Black Friday is losing steam—while secondhand is gaining. Shoppers aren’t waiting for one day anymore: only 11% plan to buy mainly on Black Friday/Cyber Monday, while 47% of people polled will spread their spending across the season. Meanwhile, 62% have bought or would buy secondhand, and 18% plan to use resale platforms for holiday fashion and gifts (more here).

Cotopaxi launches a dedicated resale shop with ThredUp. Cleaning out adventure gear shouldn’t take a weekend—Cotopaxi Pre-Loved, powered by ThredUp’s RaaS, lets customers print a free label, send in Cotopaxi (or other brands), and earn Cotopaxi shopping credit; items are resold on a Cotopaxi-branded storefront (check it out). The rollout also adds a closet clean-out program, sharpening Cotopaxi’s circularity push. (more here).

👉 Founder of the Week

ML Engineer turned Founder with a passion for Fashion (reuse)

Chris Lucas

🌉 Background: Chris is a machine learning engineer who worked at Uber, Meta, and Instagram.

👑 Achievement: SecondSense just secured $2M in funding, led by Outlander VC.

🙈 Edge: Chris’s leverage of viral TikToks has been an impressive way to win both new users and investors. Check them out here.

If Machine Learning + Luxury had a baby…

Chris Lucas (HBS ’25) is building SecondSense—a market-intel layer for luxury resale that unifies listings across marketplaces and uses AI to surface true market value (and the best place to buy).

The startup recently raised $2M led by Outlander VC to push deeper into AI, personalization, and resale partnerships—proof that real infrastructure is finally coming to secondhand. One early user saved $3K on a Birkin by spotting price gaps—a win for shoppers and a playbook for operators. Big picture: SecondSense points to shared pricing rails and partner APIs, where marketplaces, shops, and services plug into the same live index to lower CAC, boost liquidity, and turn “20 open tabs” into one confident purchase path.

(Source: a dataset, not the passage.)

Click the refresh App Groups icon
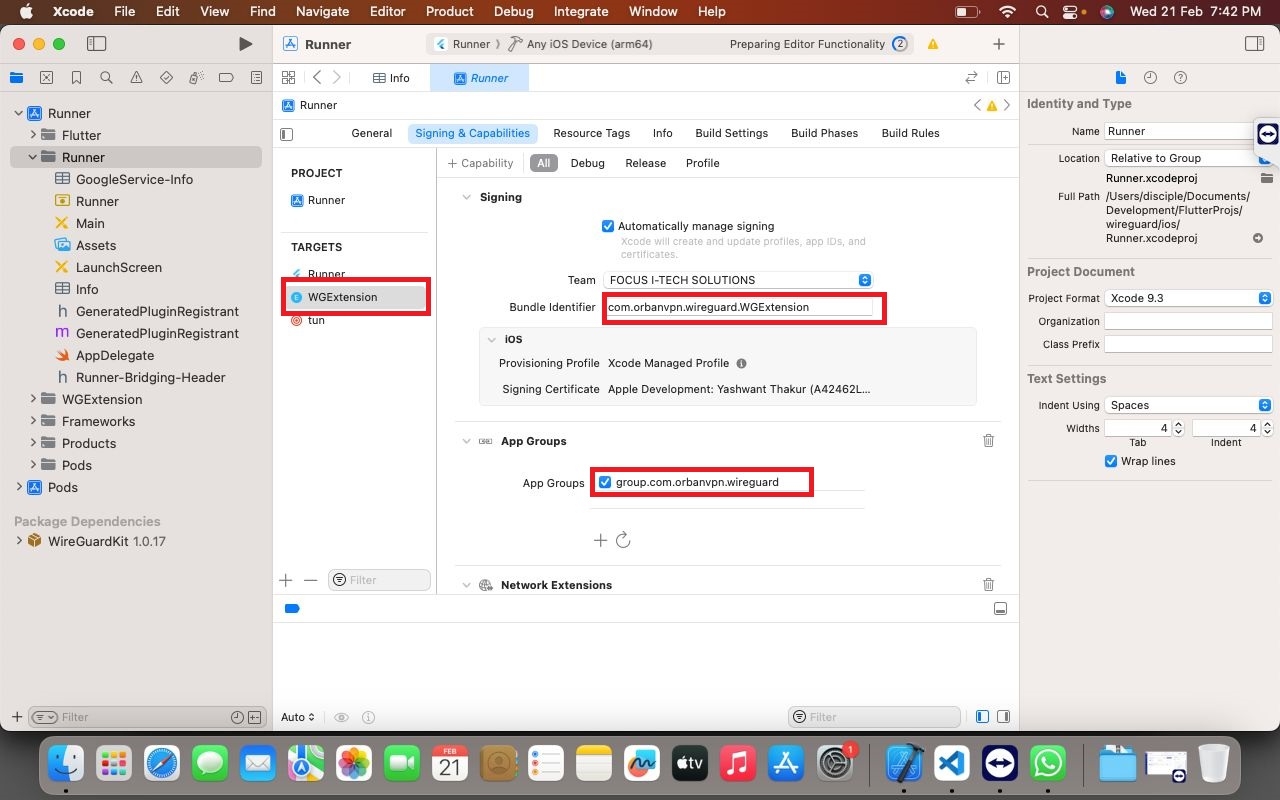Screen dimensions: 1280x800 [x=623, y=540]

Why it matters: transparent comps drive trust, smoother sourcing, and faster sell-through; standardized data reduces return risk and enables smarter pricing, attribution, and cross-listing. As Lucas puts it, secondhand becomes a first-choice category when it runs on the kind of intel systems that power housing and autos.

👀 In Case You Missed It…

  • Redwood Materials announces a $350M new round to scale battery recycling & energy-storage operations.

  • PayMore’s CEO shares how the electronics resale chain is scaling past 100 stores—mixing e-comm with franchised brick-and-mortar, tight data-wipe protocols, and nostalgia-driven demand to fuel rapid growth.

  • Gen Z has turned online reselling into a go-to side hustle—and cross-listing across platforms (increasingly automated) is the cheat code for scale

Circular Austin Showcase + Accelerator

The city is offering a $10,000 cash prize for reuse/repair/circular organizations that show viability, fundability, and impact in the Greater Austin area.

  • Application Deadline: Nov 16, 2025 (link)

  • Location: Austin, Texas

Caribbean Biodiversity Fund Grants

$400,000-$2M funding available (co-financing required) for circular projects to prevent/remove marine waste in Caribbean/ODA countries.

Did You Know? During World War II, Britain rationed new clothing (starting June 1941) and launched the nationwide “Make Do and Mend” campaign—complete with government newsreels and classes—to teach people to repair, alter, and reuse garments instead of buying new.